Nie ma właściwie takiego wywiadu, w którym Gilby Clarke nie byłby pytany o swoją przygodę z Guns N’ Roses.
Tak było również niedawno, kiedy z gitarzystą rozmawiał Sheldon Ang.
Jak Gilby się czuł, dołączając do Guns N’ Roses, kiedy zespół był u szczytu sławy?
„Nie czułem się dobrze w takim sensie, że miałem poczucie, iż osiągnąłem coś wielkiego. Co to, to nie”, przyznał Clarke. „Natomiast dobre było to, że mogłem robić to, co kocham, to znaczy grać na gitarze. Kocham wykonywać wspaniałą muzykę, bez względu na to, czy ja sam jestem jej twórcą, czy też ktoś inny. Dobrze było robić to, co kocham, i widzieć, że ludzie to doceniają”.

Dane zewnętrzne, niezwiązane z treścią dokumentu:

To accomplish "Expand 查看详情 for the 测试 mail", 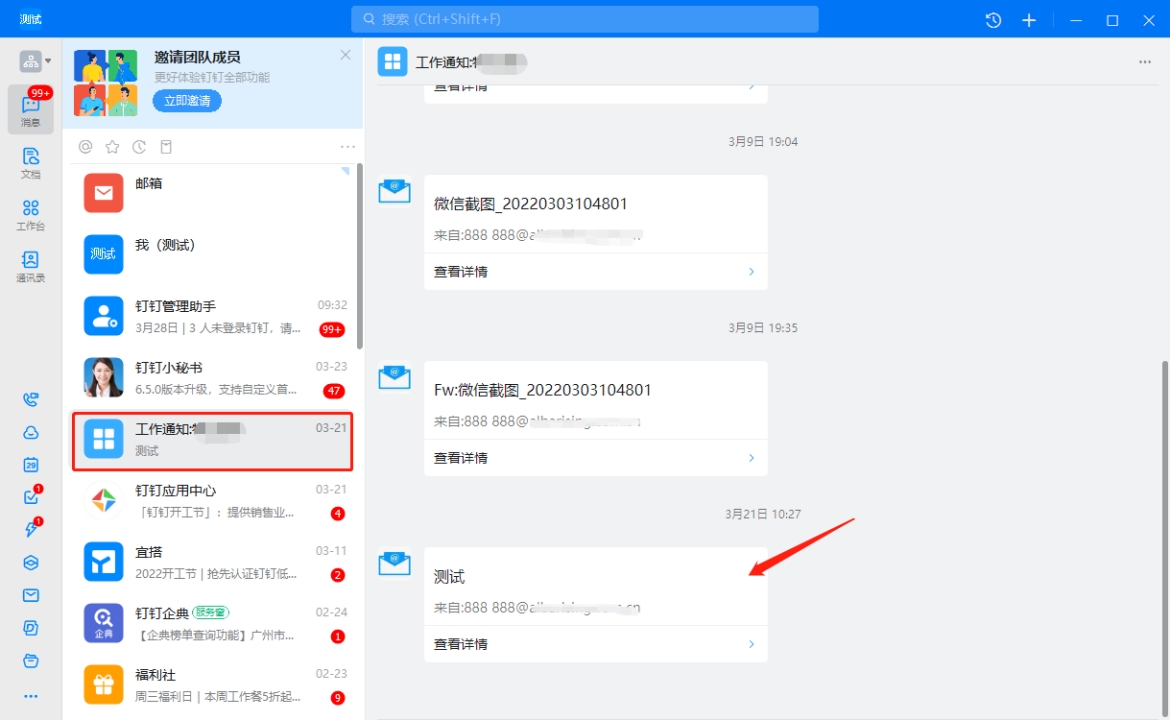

„Nie jestem idiotą”, ciągnął Gilby. „Wiem, że kim jest Slash. Wiem, kim jest Axl. To oni są Guns N’ Roses. Ale ja także wykonałem swoją robotę. I to nie była byle jaka robota. Nie byłem tam przecież w charakterze ochroniarza! No i były podczas trasy takie momenty jak ten, kiedy zagrałem
Wild Horses. Piękna chwila.
Miałem wówczas trzydzieści lat, nie byłem żółtodziobem. Wiedziałem, jak to jest, kiedy się gra w jakimś gównianym klubie dla trzech osób na krzyż. Dlatego potrafiłem docenić tamten koncert jako coś wyjątkowego i jedynego w swoim rodzaju”.
Zapytany wprost, czy przyjaźni się z Axlem, Gilby odparł:
„Zawsze będę przyjacielem Axla, bez dwóch zdań. Nie gadałem z nim od dawna, ale nadal zdarza mu się wysyłać do mnie wiadomości”.